### TASK OBJECTIVE
Using the records below, repeat exactly the lines from the one holding "Open file badge for AI in Radiology talk" through the one holding "Screen dimensions: 1920x768", both ends included, and no others.

### DATASET EXTRACT

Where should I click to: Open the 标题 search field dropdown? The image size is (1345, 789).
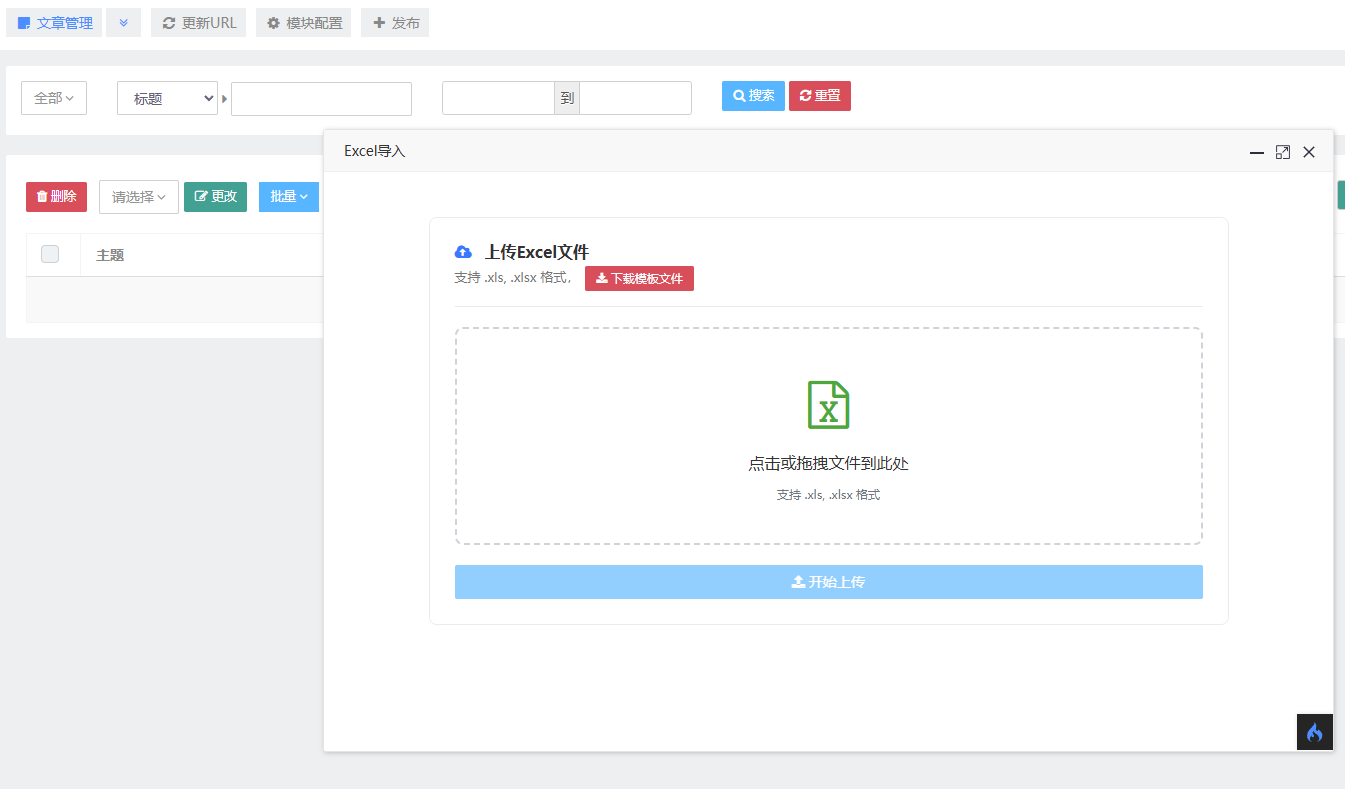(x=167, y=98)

---

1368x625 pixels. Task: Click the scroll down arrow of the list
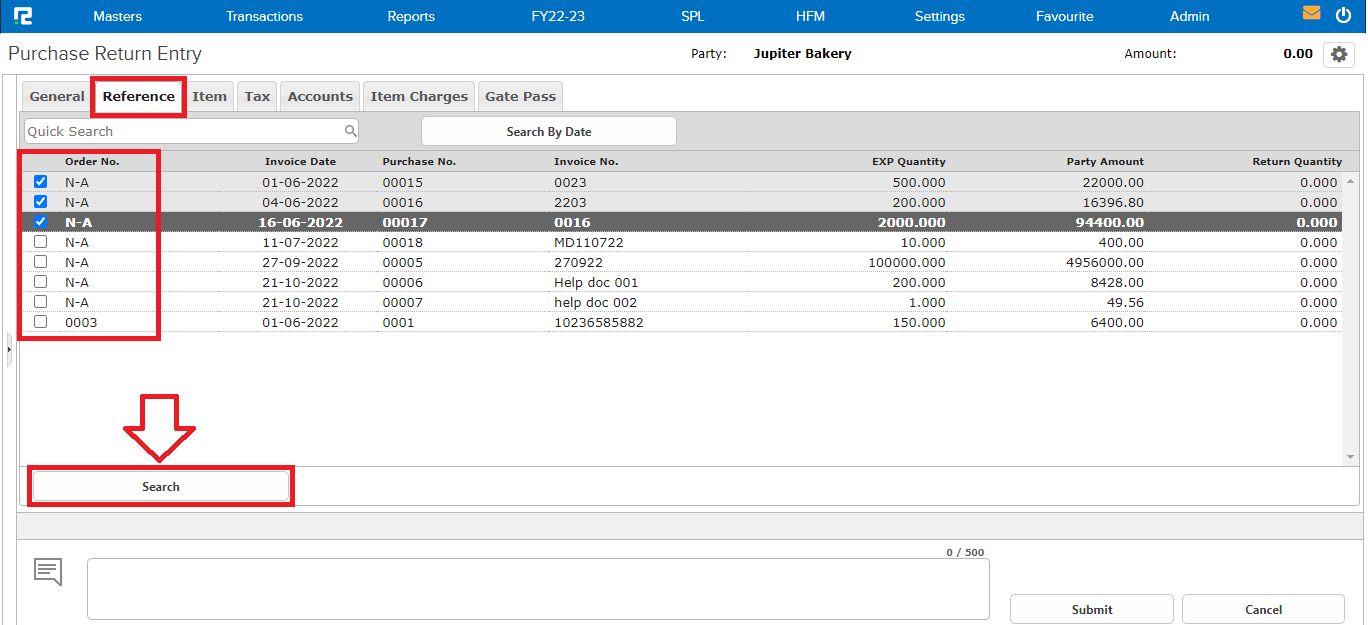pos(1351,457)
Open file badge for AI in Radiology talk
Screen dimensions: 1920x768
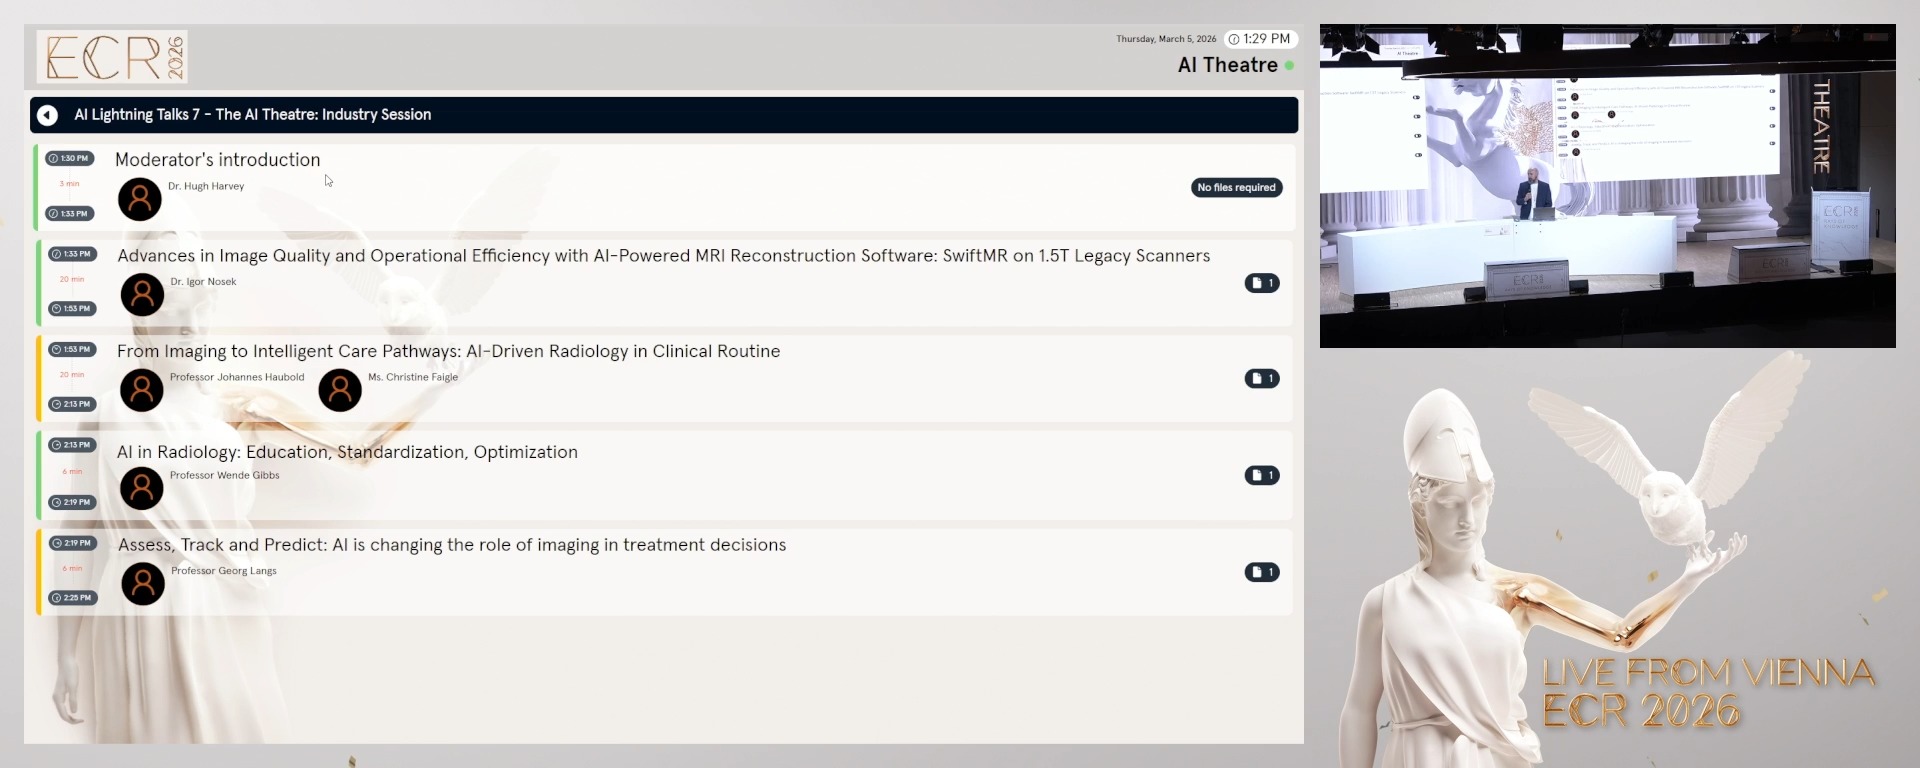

### TASK OUTPUT
Open file badge for AI in Radiology talk
Screen dimensions: 1920x768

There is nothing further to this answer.